→ **Actions demandées**:
- 1) Relevez toutes les disciplines universitaires nommées dans le texte sur les chercheurs et les médias.
- 2) Poursuivez le texte sur les chercheurs et les médias à partir de sa dernière phrase.

→ **Texte source**:
────────
Des séjours de recherche à la Columbia University de New York et à la Ludwig-Maxilimian-Université de Munich ont permis d’enrichir nos analyses et notre enquête par entretiens en France, d’une perspective comparée outre-Atlantique et outre-Rhin, sans toutefois en faire une étude comparative des trois pays. Les communautés scientifiques allemande et américaine restent aussi peu explorées que la communauté scientifique française dans leurs rapports aux médias de masse, et notamment audiovisuels. La possibilité d’enquêter en leur sein fut pour nous une source de comparatisme méthodologique inédite. Si les entretiens menés dans ces trois pays constituent notre acquis principal, la mise en place d’une recherche enrichie des apports disciplinaires allemands et américains a permis aussi de réunir pour la première fois le plus exhaustivement possible les travaux existants dans ces trois langues. L’un des intérêts de ce travail de recherche bibliographique fut donc la mise en lumière de travaux ne bénéficiant pas d’une très grande attention dans l’hexagone. De façon complémentaire aux entretiens, nous avons puisé dans la « mémoire collective » que constituent les archives de l’INA. Tandis que les entretiens nous mènent vers l’envers du décor, là où les projecteurs se tournent rarement et où les images ne sont pas toujours très parlantes, les archives images peuvent nous dire ce qui est. De cette manière, l’on peut construire un cadre d’analyse qui ne sépare pas, d’un côté, les représentations que les chercheurs se font quant aux enjeux de la prise de parole, et de l’autre, les conditions structurales qui mettent en scène cette parole.
Dans cette thèse, nous avons voulu démontrer que les journalistes recourent de plus en plus à des experts issus du monde académique, mais ils ont leurs bons et mauvais sociologues, économistes, historiens, politistes, pour des raisons qui n’ont rien à voir avec la sociologie, l’économie, l’histoire ou la science politique. L’entrée dans le cercle tient à la bonne performance, et le talent médiatique se juge généralement à l’aune de critères qui n’ont pas de liens directs avec les compétences scientifiques. On trouve dans notre étude une illustration de « l’effet Matthieu » mis au jour par Merton, où la médiatisation engendre la médiatisation. Deux univers, jadis si dissemblables, sont désormais marqués par une forte interpénétration, par une concordance d’intérêts, par un processus de légitimation et un jeu de promotion croisés. Les enjeux et intérêts sont partagés, à la fois pour ces chercheurs qui se commettent avec les médias et pour les médias qui représentent l’opinion qualifiée. Dans ce champ de tension et de compromission permanente, les universitaires, qu’ils soient pris par des poussées de fièvre médiatiques ou « mâchés comme un chewing-gum » (selon l’expression de Dominique Reynié), peuvent trouver un retour sur investissement et des profits de distinction.
────────
→ **Données fournies**:

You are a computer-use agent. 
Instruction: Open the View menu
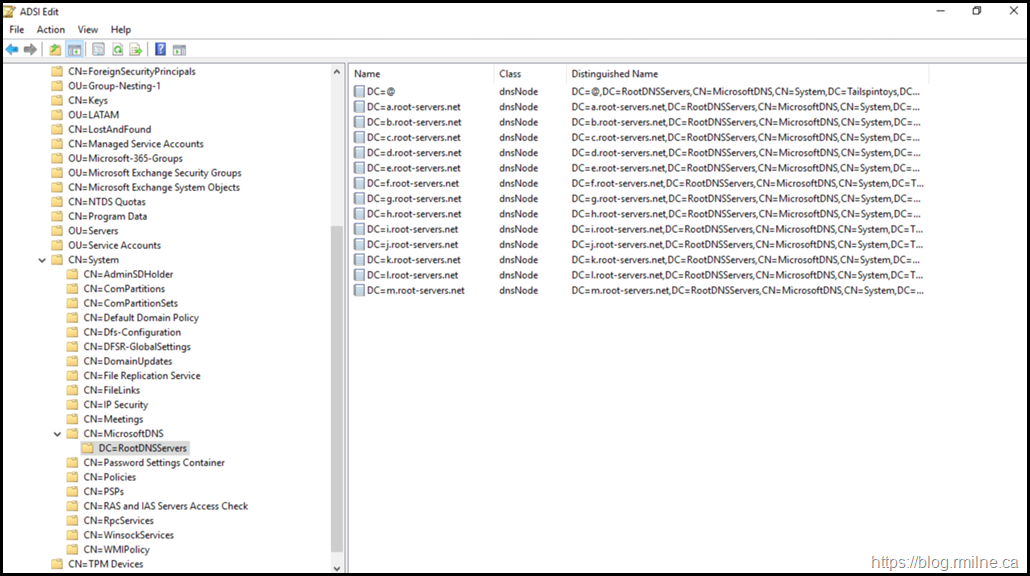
────────
→ **Réponses par tâche**:
- 1) La sociologie, l'économie, l'histoire et la science politique.

- 2)
Notre travail nous amène au constat qu’ils s’activent dans les médias souvent à contre-courant de leur communauté. C’est une sorte d’activité « au noir », puisque elle est non évaluée par les pairs, et que ceux qui s’y livrent cherchent parfois à « cacher » dans leur milieu leurs apparitions médiatiques, tant il existe d’universitaires et chercheurs qui dévalorisent leurs collègues médiatisés, en mobilisant un discours de dénigrement qui va de l’accusation méprisante de journalisme jusqu’au registre infâmant de la prostitution. La médiatisation audiovisuelle confère l’image de chercheurs qui trahissent leur travail scientifique. Le statut public se construirait au détriment du temps investi académiquement, la médiatisation affaiblirait la production scientifique, voire s’y substituerait progressivement. Autrement dit, un intellectuel public acquiert ce statut au détriment de sa production académique, ou en tout cas en affaiblissant celle-ci. Et les académiques seraient de plus en plus enclins à sacrifier les profits mondains de l’engagement médiatique au travail proprement scientifique. D’aucuns vont jusqu’à se demander si la télévision ne devient pas une instance de légitimation parallèle, la notoriété médiatique se substituant à la consécration intellectuelle, la légitimité des pairs à la reconnaissance médiatique.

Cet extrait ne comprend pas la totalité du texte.